The Push

The school year is over, and I’m predictably about to cry at any given moment. Guilty of over-celebrating every moment of my daughter’s lives, they wake up on the last day of school to ballooned rooms and streamers decking out the doorway.

The Push 1

The only way I’ve found get through the annual commencement on to the next grade level is by preparing to crumble under emotional pressure. As a mom, I want to know that I’ve given them all of the opportunities they need to accomplish the dreams they don’t even realize they have yet. Helping children find their niche is a hard part of life to put a pulse on. It’s not a lot of pressure, really, just a ton and a half … and that can induce a tad bit of parental competitiveness, to say the least. To stay on the encouraging side of the word push, I’m learning to let go … and pray …a lot. 

1.Push

Push- an act of exerting force on someone or something in order to move them away from oneself. -Google

I didn’t think being competitive was a bad thing, until I realized how often I fail to shut it off at the appropriate time. My little girl used to love playing her ukulele. #competitivefail. My littlest refuses to even line up and race anyone at anything for fear of losing …#uh-oh #competitive.

To encourage my kids without discouraging them seems impossible to me, because I’m not sure how to function on that level. The fact that I fall short in so many ways magnifies mid-mind, and reflects poorly on my parenting if I’m not privy to flip the switch.

I run the risk of seriously mismanaging my mothering by allowing the tornado of competitive thought to push on my parenting decisions.  I let it whir and woo me, suddenly convinced that I’m clueless and dysfunctional. The snap of the comparison trap yaps loudly in my ears, as I look at other people’s lives through an unfocused lens.

“I was pushed back and about to fall, but the Lord helped me.” Psalm 118:13

When I’m being pushed away from who I am, the great “I Am”  braces me from complete crumbling.  The One qualified to guide lives with care is He who created each and every individual one with love and purpose. Jesus, who walked to the cross, waits to wipe the heavy and helpless tears.

Encouragement is found in the push to pray. 

The Push 2

2. Reach

Reach-stretch out an arm in a specified direction in order to touch or grasp something. -Google

“Mom,” my eight year old laughed from the backseat, “you’re always happy.”
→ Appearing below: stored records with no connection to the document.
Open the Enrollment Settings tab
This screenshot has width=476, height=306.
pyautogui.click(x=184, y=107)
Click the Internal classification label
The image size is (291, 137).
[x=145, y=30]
The highway lines blurred with fresh tears.

“Mom,” she whispered in my ear as she gave me zero personal space during a meeting she tagged along to, “you’re good at being silly…”

Wow. I didn’t feel silly. I didn’t feel happy.  After the waterfall of emotions that had enveloped my week, I hardly felt like good company …let alone a good mom.

God reached out to me through the most important call He has put on my life to speak:

“You’re OK.”

“It’s OK.”

“I love you.”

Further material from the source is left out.